■ Фрагмент текста
□ □ □ □ □
В. – Провокационный вопрос. Я был на концерте, где Вы аккомпанировали Алене Баевой Концерт Берга. Я иногда из любопытства слушаю фон Веберна, Берга, иногда читаю труды Шенберга, мне это интересно, как любому меломану. А Вам никогда не приходила такая крамольная мысль, что атональная музыка – это просто грандиозное эстетическое мошенничество. Именно как общая позиция. Я не беру отдельные приемы, а в целом как теорию? Или Вы эту музыку хорошо чувствуете, понимаете и могли бы выступить ее адвокатом?

А.
– Я не всю музыку принимаю. Додекафонная система уже давно устоялась, давно придумана Шенбергом. Это, действительно, сегодня кажется немножечко схоластикой. Но и у этих композиторов возникали совершенно гениальные произведения. Скрипичный концерт Берга для меня таковым и является. Там тоже есть в партитуре всякие криптограммы – то, что не интересует публику абсолютно. Но это вплетается в невероятной красоты музыку. Я не первый раз это дирижировал, а в первый раз, конечно, присутствовало чувство ужаса. Тогда я был очень молодой дирижер, а дело было в Словении, в Любляне. Словенцам очень близка эта музыка, дело в том, что они живут в той местности, откуда тема финала – каринтийская. Примерно то же могу сказать и в отношение Шенберга. Я далеко не все его сочинения играл, и они, признаться, не вызывали у меня особого восторга, но с огромным удовольствием я исполнял его сочинения преддодекафонного периода.

В. – Полностью согласен с Вами. Та же «Просветленная ночь» - великолепная, пронзительная и очень доступная для рядового слушателя музыка.

А.
□ □ □ □ □
■ Фрагменты данных
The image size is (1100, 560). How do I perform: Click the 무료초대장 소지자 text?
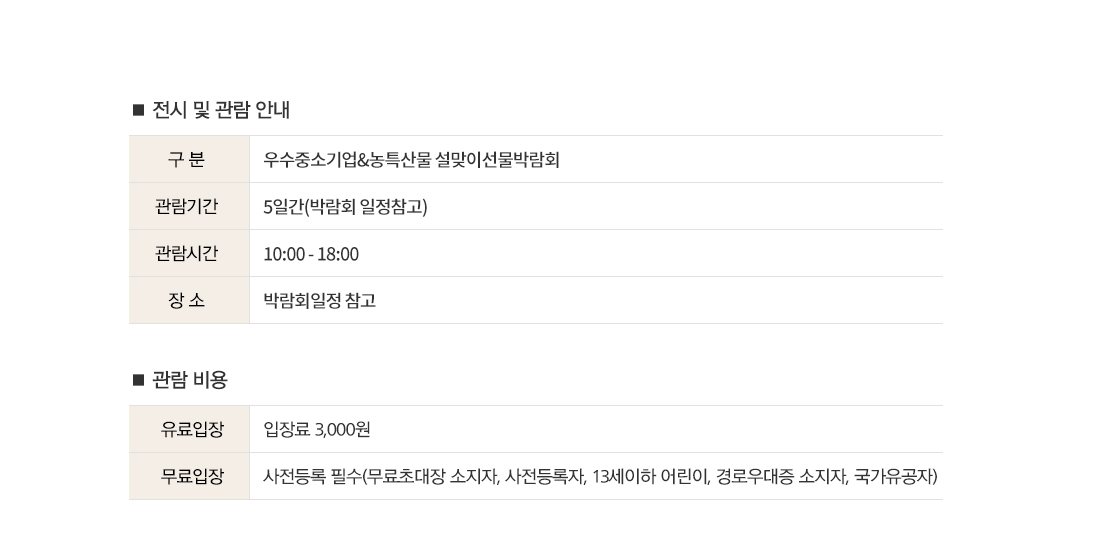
□ □ □ □ □
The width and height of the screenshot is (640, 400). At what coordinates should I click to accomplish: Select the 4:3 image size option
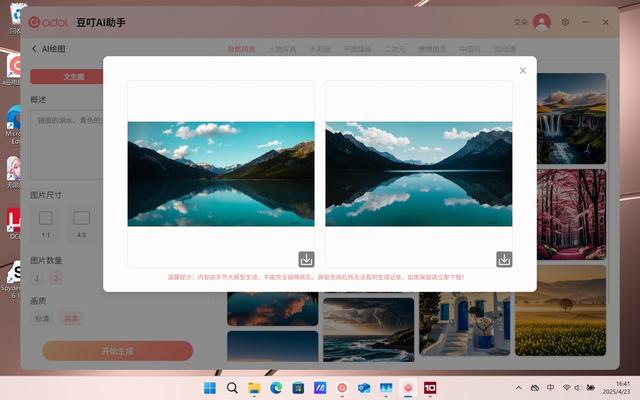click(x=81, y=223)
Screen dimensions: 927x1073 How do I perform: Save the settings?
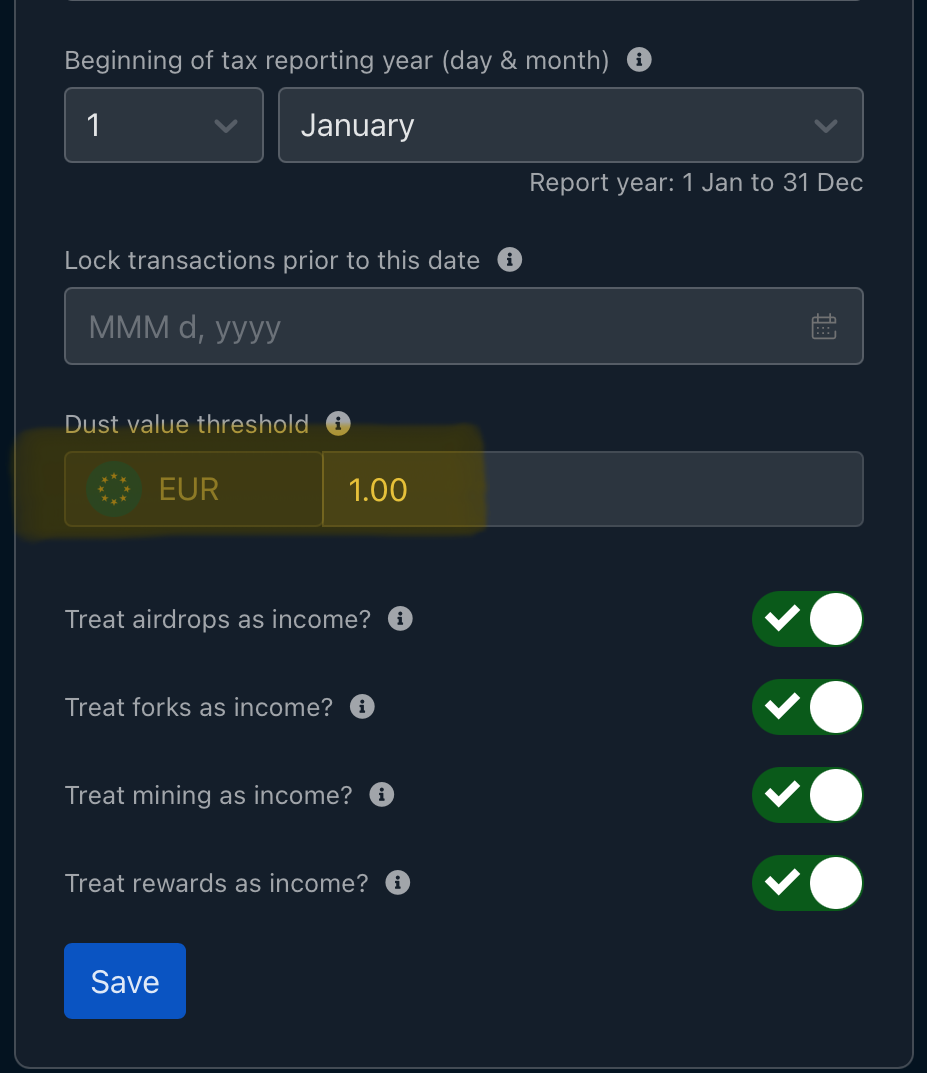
□ □ □ □ □
■ Задание
Перепишите из приведенной выше беседы о музыке отрывок от слов «В. – Провокационный» до слов «выступить ее адвокатом?» включительно, ничего в нем не меняя.

■ Полный ответ
В. – Провокационный вопрос. Я был на концерте, где Вы аккомпанировали Алене Баевой Концерт Берга. Я иногда из любопытства слушаю фон Веберна, Берга, иногда читаю труды Шенберга, мне это интересно, как любому меломану. А Вам никогда не приходила такая крамольная мысль, что атональная музыка – это просто грандиозное эстетическое мошенничество. Именно как общая позиция. Я не беру отдельные приемы, а в целом как теорию? Или Вы эту музыку хорошо чувствуете, понимаете и могли бы выступить ее адвокатом?